Helen Dixon, the Irish Data Protection Commissioner said in a statement that she would be working with counterparts across the EU:
In declaring the old 'safe harbour' rules invalid ... the significance of the judgment extends far beyond the case presently pending in Ireland. In that regard, my Office will immediately engage with our colleagues in other national supervisory authorities across Europe to determine how the judgment can be implemented in practice, quickly and effectively, particularly insofar as it impacts on EU/US data transfers.
Meanwhile in the UK, Deputy Information Commissioner David Smith echoed the ‘keep calm and carry on’ messaging from Brussels:
The judgment means that businesses that use Safe Harbor will need to review how they ensure that data transferred to the US is transferred in line with the law. We recognise that it will take them some time for them to do this.
It is important to bear in mind that the Safe Harbor is not the only basis on which transfers of personal data to the US can be made. Many transfers already take place based on different provisions. The ICO has previously published guidance on the full range of options available to businesses to ensure that they are complying with the law related to international transfers. We will now be considering the judgment in detail, working with our counterpart data protection authorities in the other EU member states and issuing further guidance for businesses on the options open to them.
But while there’s a clear attempt to reassure cloud services users that they shouldn’t panic, there’s still enormous concern in the US tech industry, with CA Technologies coming out with the most robust response to date. Michael Bisignano, CA Technologies General Counsel, said:
Secure data flows around the whole world have become the lifeblood of economies so we have very strong concerns about the implications of today’s judgment for the Application Economy. The consequence of the decision will go beyond Safe Harbor, creating the risk of a fragmented approach in Europe towards international data transfers. This can create legal uncertainty that could become a roadblock for the continued development of the Application Economy in Europe. A fragmented approach to international data transfers is the last thing Europe’s connected Application Economy needs.
For his part, Schrems said that there was a lot of alarmist talk about the ruling that wasn’t justified:
It is clear from the judgement applies to a limited set of situations, such as outsourcing of EU data processing operations to US providers. The court could have allowed for a transitionary period, to allow a smoother implementation even in these limited cases, but did not chose this option. The average consumer will not see any restrictions in daily use, but will hopefully soon be able to use online services without potentially being subject to mass surveillance.

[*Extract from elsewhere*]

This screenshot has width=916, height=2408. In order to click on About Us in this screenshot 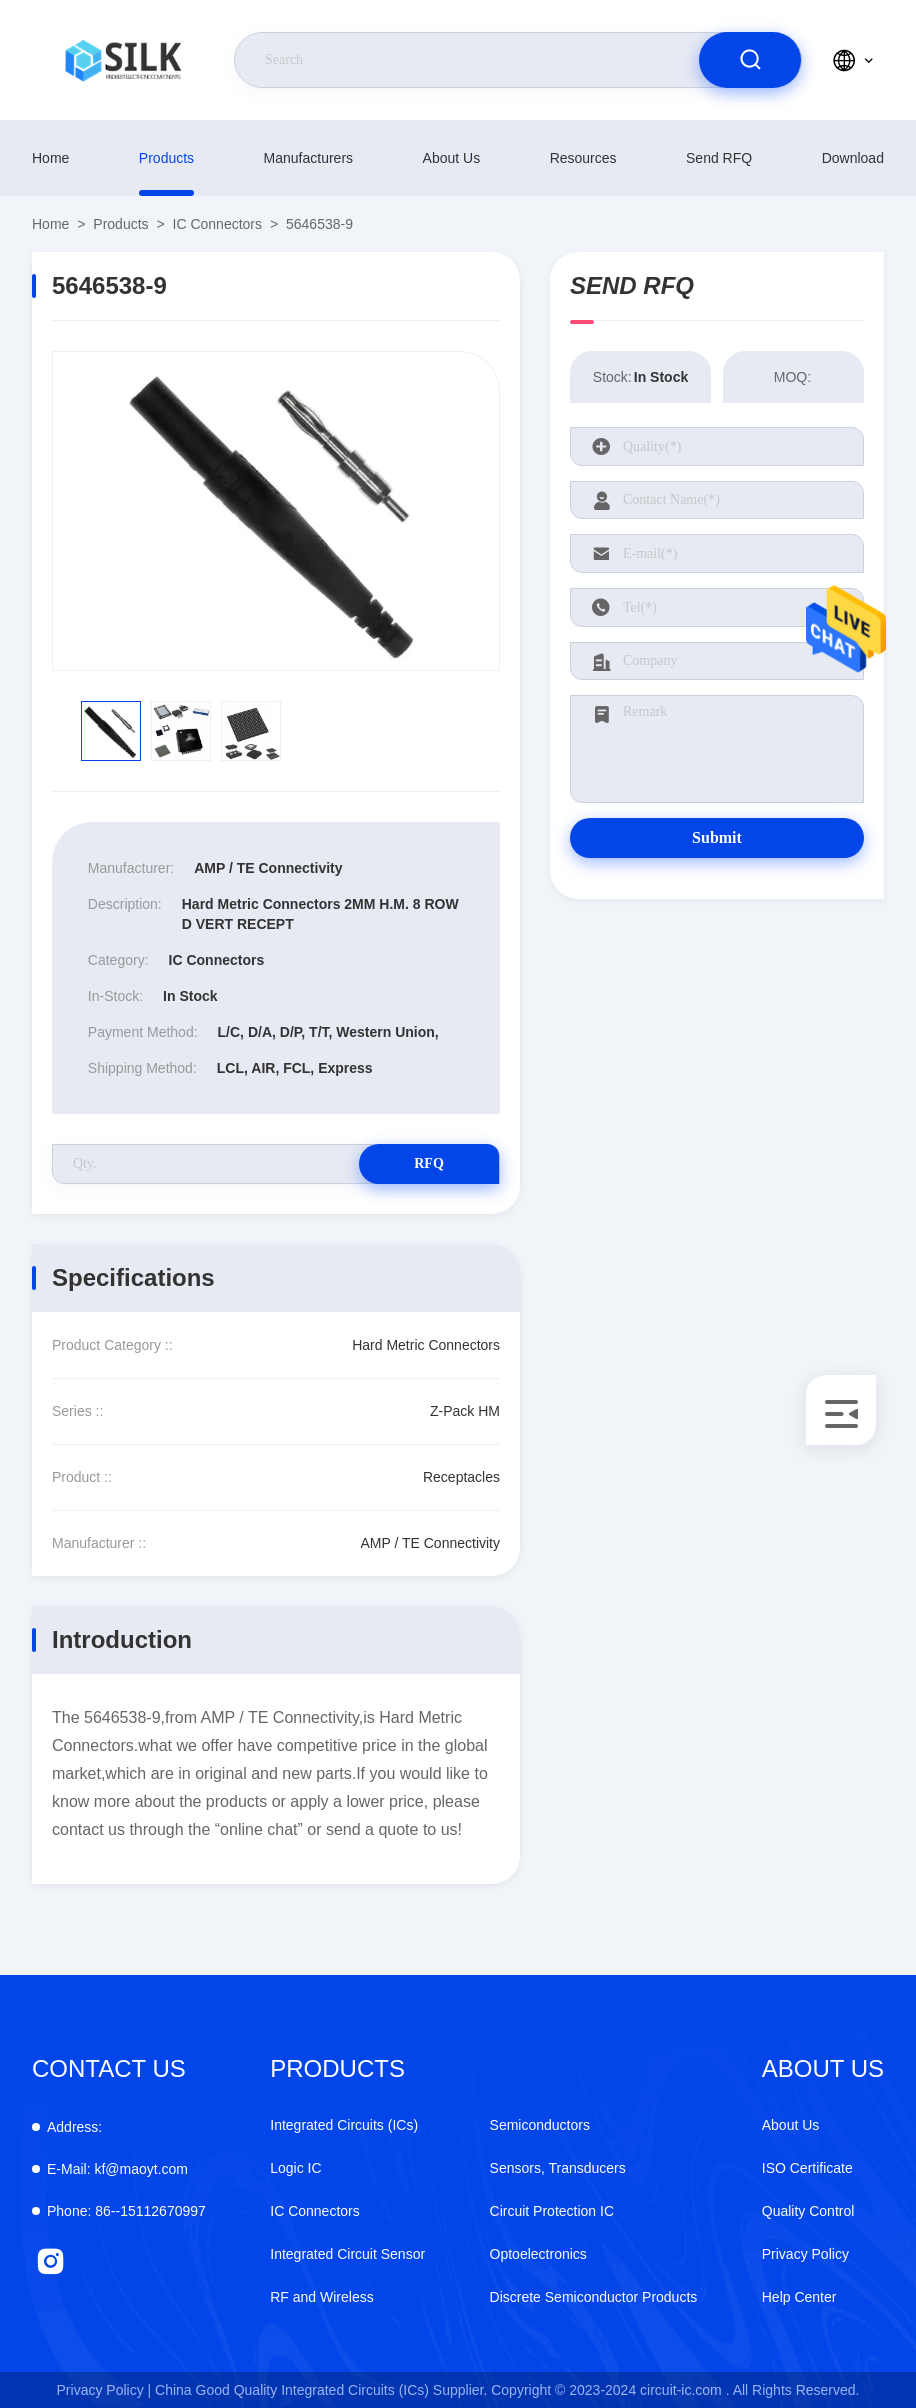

However, US companies that obviously aided US mass surveillance (e.g. Apple, Google, Facebook, Microsoft and Yahoo) may face serious legal consequences from this ruling when data protection authorities of 28 member states review their cooperation with US spy agencies. This is despite the fact that many of these companies rely on other transfer methods (under Article 26) and the ruling was on ‘Safe Harbor’ (under Article 25), because the court primarily argued on a fundamental rights basis, that applies to all means of data transfers to the US.
And he took time out to thank one person whose actions exposed a scandal, but cast a shadow over the cloud industry:
This result was only possible because of the revelations by Edward Snowden.

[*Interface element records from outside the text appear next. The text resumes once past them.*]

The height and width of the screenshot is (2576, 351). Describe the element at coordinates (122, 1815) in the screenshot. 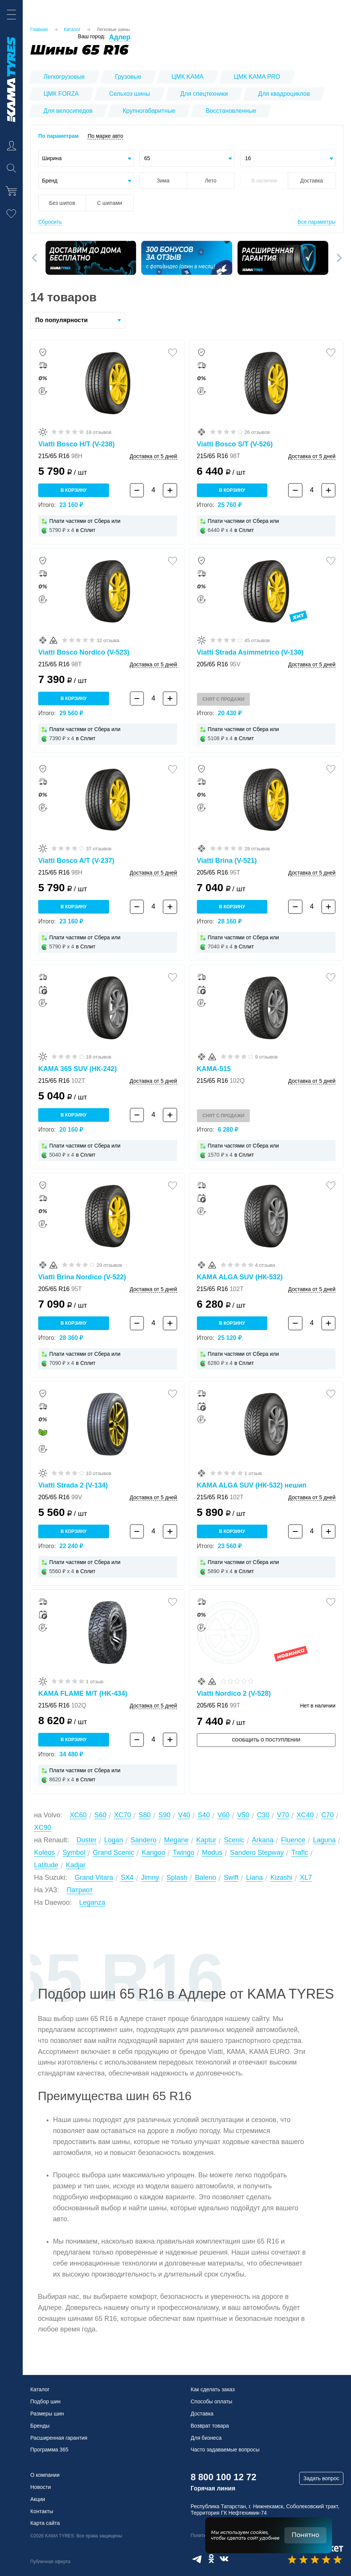

I see `XC70` at that location.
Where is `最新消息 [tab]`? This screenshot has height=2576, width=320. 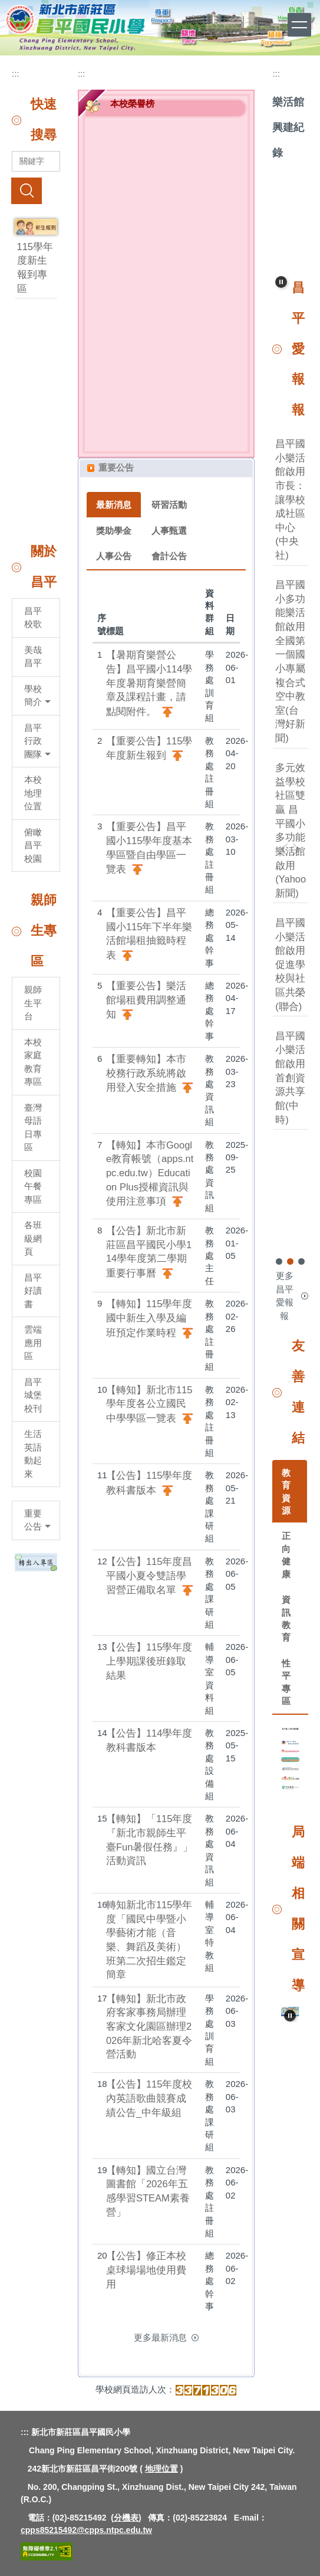
最新消息 [tab] is located at coordinates (113, 505).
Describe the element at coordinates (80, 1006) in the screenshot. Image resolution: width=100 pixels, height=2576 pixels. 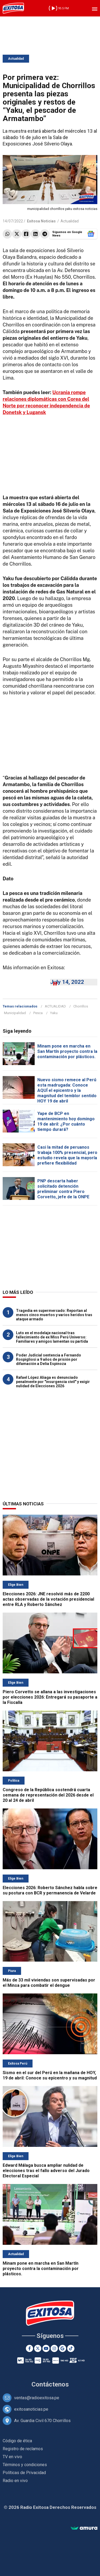
I see `Chorrillos` at that location.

It’s ironic that Commissioner Jourová’s predecessor made great play of her threat to have Safe Harbor declared unsafe. Brussels is now finding that ‘be careful what you wish for’ is all too true.
But while there’s a pleasing element of schadenfreude about watching the Justice Commissioner having to try to convince everyone that this isn't a big deal, in reality it really is.
And as various voices are pointing out today, the real loser here could be the European digital economy.